**** EXTRACTED INFORMATION ****
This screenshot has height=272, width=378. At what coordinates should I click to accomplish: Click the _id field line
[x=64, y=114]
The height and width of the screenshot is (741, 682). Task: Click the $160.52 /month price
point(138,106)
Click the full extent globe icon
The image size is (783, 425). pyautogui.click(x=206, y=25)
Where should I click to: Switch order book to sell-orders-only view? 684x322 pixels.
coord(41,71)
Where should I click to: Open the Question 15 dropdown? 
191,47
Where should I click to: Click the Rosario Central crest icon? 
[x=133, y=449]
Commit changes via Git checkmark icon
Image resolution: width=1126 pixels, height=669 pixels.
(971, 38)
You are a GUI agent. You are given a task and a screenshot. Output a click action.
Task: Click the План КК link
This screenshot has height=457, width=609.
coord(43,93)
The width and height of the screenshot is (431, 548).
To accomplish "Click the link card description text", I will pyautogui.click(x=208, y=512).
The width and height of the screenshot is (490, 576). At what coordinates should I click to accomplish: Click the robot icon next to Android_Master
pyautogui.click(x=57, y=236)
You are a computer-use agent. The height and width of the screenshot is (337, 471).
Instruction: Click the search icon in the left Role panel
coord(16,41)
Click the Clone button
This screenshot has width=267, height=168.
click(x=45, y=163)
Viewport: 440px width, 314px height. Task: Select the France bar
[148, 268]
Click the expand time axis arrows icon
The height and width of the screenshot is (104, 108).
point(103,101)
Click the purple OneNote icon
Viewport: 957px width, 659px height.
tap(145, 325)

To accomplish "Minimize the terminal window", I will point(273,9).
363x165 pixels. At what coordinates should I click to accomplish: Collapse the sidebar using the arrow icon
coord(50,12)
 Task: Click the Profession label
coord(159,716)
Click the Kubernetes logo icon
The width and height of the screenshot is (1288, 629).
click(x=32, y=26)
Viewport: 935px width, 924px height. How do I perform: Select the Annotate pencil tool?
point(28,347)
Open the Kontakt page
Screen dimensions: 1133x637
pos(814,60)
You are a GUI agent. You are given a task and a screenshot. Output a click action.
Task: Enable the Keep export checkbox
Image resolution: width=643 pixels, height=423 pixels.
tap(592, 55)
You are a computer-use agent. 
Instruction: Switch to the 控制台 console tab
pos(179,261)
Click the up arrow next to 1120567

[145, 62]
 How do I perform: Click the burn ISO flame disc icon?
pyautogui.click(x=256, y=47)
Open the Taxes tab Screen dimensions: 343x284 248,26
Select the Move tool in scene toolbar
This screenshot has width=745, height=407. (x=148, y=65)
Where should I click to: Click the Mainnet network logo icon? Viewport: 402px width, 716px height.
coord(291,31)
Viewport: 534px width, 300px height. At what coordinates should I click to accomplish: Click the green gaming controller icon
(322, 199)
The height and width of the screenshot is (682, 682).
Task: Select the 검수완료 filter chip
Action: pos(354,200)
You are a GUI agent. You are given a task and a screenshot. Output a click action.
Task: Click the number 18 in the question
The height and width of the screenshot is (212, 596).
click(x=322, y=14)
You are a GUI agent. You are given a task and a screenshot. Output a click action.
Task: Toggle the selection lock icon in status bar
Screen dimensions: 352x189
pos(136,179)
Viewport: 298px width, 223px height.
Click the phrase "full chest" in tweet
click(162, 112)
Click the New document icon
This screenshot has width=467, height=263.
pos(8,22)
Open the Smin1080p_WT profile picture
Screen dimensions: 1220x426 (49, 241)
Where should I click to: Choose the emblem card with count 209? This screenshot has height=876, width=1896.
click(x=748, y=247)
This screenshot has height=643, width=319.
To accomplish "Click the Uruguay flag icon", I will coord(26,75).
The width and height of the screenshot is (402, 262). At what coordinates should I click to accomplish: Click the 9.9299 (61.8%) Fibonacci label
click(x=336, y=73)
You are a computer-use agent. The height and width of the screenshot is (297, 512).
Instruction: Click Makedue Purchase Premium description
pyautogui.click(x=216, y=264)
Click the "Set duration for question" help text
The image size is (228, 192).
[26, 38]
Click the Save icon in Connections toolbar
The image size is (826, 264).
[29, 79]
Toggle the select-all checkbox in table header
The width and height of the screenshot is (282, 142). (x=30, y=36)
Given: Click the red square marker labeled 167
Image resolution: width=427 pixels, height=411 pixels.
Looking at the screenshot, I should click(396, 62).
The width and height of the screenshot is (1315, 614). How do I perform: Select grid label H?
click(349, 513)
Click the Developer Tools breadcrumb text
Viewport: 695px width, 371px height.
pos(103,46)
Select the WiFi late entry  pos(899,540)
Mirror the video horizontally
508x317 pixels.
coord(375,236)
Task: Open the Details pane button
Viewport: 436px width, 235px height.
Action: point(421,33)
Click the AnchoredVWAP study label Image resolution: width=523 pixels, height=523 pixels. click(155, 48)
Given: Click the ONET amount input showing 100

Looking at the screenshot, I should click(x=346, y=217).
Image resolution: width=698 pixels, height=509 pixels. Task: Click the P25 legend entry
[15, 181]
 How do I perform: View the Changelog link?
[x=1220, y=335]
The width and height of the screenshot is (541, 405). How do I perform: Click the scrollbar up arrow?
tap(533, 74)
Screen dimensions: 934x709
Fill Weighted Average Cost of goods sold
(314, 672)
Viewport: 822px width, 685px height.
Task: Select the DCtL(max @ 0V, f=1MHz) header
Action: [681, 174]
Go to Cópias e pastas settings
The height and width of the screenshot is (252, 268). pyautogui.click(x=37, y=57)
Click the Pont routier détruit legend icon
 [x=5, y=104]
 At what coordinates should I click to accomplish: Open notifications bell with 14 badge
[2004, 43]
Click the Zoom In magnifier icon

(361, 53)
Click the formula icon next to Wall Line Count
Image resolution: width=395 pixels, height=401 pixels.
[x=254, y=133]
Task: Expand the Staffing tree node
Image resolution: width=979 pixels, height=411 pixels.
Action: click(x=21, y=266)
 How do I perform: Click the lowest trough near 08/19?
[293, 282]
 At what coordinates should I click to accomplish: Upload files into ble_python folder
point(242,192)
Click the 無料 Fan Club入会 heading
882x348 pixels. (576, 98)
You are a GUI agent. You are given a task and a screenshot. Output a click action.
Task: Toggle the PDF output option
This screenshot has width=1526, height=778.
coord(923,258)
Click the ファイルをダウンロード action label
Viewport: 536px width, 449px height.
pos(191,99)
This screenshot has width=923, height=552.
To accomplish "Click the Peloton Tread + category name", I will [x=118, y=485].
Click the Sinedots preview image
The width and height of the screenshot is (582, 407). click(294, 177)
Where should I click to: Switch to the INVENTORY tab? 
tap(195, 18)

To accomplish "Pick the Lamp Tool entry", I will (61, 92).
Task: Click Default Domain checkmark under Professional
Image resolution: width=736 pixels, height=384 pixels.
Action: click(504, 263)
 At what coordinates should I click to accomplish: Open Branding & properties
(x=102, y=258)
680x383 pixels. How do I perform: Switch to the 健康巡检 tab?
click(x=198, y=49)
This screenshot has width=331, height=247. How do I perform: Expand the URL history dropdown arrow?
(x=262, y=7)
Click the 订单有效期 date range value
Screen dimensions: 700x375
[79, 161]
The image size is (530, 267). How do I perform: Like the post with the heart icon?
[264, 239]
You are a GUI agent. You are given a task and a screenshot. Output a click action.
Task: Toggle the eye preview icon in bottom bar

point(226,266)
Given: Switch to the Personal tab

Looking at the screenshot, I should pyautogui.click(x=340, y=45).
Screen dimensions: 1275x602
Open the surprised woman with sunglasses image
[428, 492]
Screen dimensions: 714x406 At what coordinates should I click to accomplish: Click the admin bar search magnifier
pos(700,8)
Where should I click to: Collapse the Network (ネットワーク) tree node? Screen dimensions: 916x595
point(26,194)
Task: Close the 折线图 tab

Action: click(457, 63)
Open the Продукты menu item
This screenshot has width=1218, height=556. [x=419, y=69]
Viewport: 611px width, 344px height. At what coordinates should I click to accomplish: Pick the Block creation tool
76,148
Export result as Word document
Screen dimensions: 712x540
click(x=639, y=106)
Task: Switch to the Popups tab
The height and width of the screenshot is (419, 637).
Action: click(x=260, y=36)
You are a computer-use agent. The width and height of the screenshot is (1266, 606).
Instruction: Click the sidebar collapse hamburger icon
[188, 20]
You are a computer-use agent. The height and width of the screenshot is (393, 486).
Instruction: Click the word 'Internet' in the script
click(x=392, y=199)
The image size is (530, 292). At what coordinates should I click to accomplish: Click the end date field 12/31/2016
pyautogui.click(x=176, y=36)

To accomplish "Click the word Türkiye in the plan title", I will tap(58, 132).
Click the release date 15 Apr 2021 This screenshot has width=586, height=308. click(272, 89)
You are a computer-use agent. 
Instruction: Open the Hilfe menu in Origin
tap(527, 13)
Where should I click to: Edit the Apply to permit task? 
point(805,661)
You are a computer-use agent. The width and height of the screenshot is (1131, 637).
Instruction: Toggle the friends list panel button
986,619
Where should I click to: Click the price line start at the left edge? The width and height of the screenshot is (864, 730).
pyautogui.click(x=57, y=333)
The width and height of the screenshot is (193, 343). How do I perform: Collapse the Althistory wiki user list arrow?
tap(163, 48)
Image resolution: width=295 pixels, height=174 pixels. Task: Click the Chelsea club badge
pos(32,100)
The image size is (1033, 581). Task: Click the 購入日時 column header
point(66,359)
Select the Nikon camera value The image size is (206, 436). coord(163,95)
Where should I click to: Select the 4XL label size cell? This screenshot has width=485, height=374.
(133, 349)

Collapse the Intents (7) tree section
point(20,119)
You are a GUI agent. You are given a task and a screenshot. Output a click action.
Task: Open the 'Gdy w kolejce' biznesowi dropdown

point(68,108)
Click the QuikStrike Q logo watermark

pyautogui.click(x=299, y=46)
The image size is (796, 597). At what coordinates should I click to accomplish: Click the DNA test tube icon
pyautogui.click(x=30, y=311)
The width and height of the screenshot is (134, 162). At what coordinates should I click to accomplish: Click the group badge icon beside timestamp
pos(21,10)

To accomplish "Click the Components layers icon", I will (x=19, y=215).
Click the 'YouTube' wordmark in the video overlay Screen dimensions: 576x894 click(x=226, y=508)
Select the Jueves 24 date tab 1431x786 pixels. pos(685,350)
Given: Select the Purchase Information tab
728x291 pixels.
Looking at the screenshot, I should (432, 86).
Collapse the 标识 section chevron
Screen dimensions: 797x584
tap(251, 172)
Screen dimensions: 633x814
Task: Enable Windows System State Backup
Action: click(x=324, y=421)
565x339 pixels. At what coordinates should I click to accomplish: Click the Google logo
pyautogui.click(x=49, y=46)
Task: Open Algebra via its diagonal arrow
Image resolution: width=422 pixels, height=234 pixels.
****
**GOAL**
Copy the material again line for line, starting at the line that contains "Where should I click to: Open" and ending after the line that contains "will pyautogui.click(x=208, y=512).".

**OUTPUT FOR THIS TASK**
Where should I click to: Open the Question 15 dropdown? 
191,47
Where should I click to: Click the Rosario Central crest icon? 
[x=133, y=449]
Commit changes via Git checkmark icon
Image resolution: width=1126 pixels, height=669 pixels.
(971, 38)
You are a GUI agent. You are given a task and a screenshot. Output a click action.
Task: Click the План КК link
This screenshot has height=457, width=609.
coord(43,93)
The width and height of the screenshot is (431, 548).
To accomplish "Click the link card description text", I will pyautogui.click(x=208, y=512).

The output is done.